[Opening DATA RECORDS section]
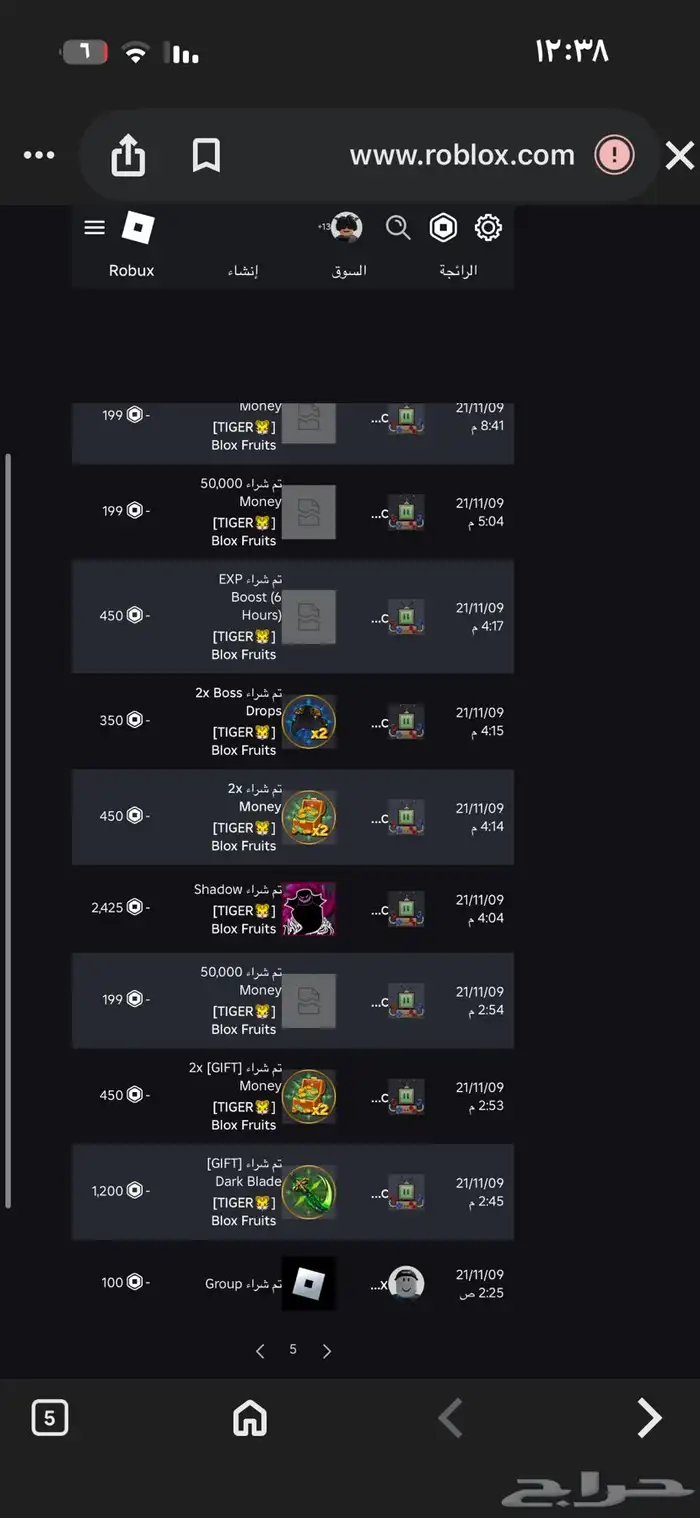700x1518 pixels.
Task: Click the Roblox logo home icon
Action: tap(138, 228)
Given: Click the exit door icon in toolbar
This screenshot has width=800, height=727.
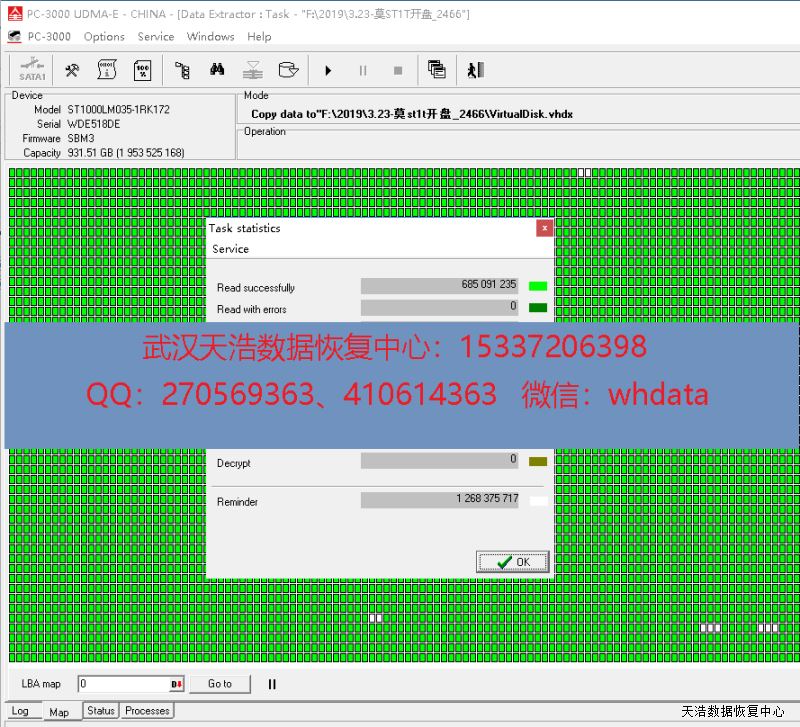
[Closing DATA RECORDS section]
TASK GOAL:
There should be an exact restatement of the lines from the line with "Given: Click the exit door icon in toolbar" through the last line of the entries above, and no pictures in it.

RESPONSE TO THE EXERCISE:
Given: Click the exit door icon in toolbar
This screenshot has width=800, height=727.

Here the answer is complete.